At the second heating cycle (100th second), the liquid is observed to be displaced 1.09 ␮L from the reservoir. Specifically, the first stroke (RF turned on in the 10th second) and second stroke (RF turned on in the 100th second) only differ 2.8%, hence demonstrating its good repeatability in multi-stroke pumping operation. This variation, as shown in Fig. 8, is mainly contributed by the presence of liquid backflow during cooling operation (when the temperature cooled from 36 ◦ C to 28 ◦ C). This issue can be practically addressed through incorporating an active valve in the outlet port of the developed device [36]. As an example of its clinical relevance especially for multi-stroke pumping, continuous subcutaneous delivery of insulin medication in a controlled rate for maintaining diabetics’ sugar level could be a relevant application. In addition, pulsed drug release is shown to lower the pressure required in an intradermal injection [37]. Another example is reported in anabolic treatment of osteoporosis, where human parathyroid hormone fragment (hPTH(1–34)) is released in a pulsatile manner to reduce the bone fractures [38]. It should be noted that for higher dosage of drug medication, the loading capacity of the developed device can be easily enhanced by simply extending the reservoir’s volume, while preserving its miniaturized entity with a lateral size of 22 mm. In addition to the flow characterization of the developed device, the capability to oppose external pressure (back pressure) and the frequency selective activation were demonstrated by attaching a pressure sensor (detail of the experiment setup was discussed in Section 5) to the outlet port while tuning the field from 78.5 MHz to 84.5 MHz.
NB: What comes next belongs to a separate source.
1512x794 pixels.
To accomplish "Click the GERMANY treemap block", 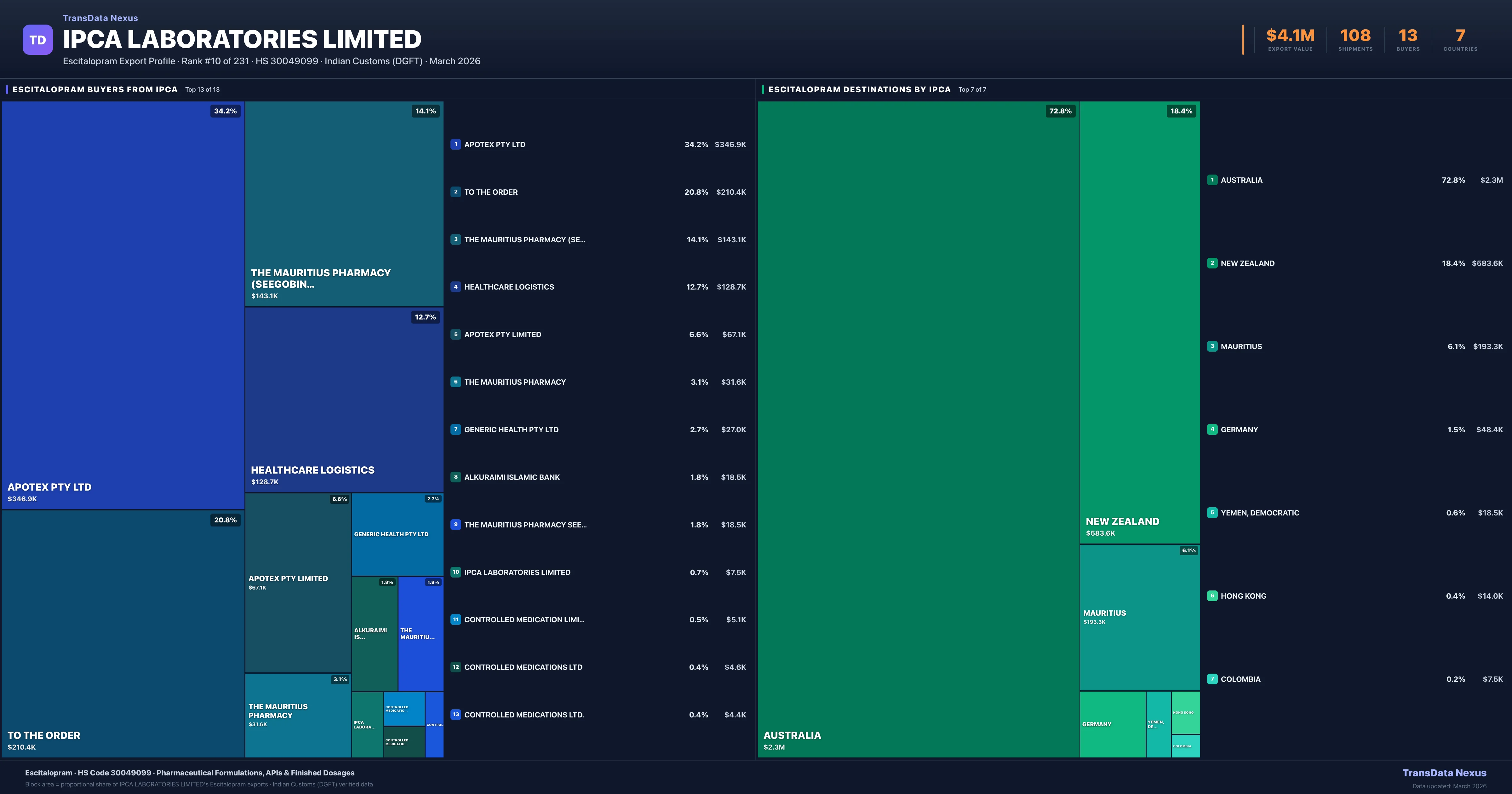I will tap(1112, 724).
Fig. 9 illustrates the pressure output from the developed thermo-pneumatic micropump when the external field frequency is tuned with constant RF power of 0.22 W. The micropump poses a maximum pressure of 406.5 Pa at the RF resonant frequency of 81.5 MHz. This characteristic matches well with the measured resonant frequency of the LC wireless heater using network analyzer (shown

Fig. 8. Two pumping strokes characteristic of the developed micropump.

Fig. 9. Micropump back pressure with RF frequency variation.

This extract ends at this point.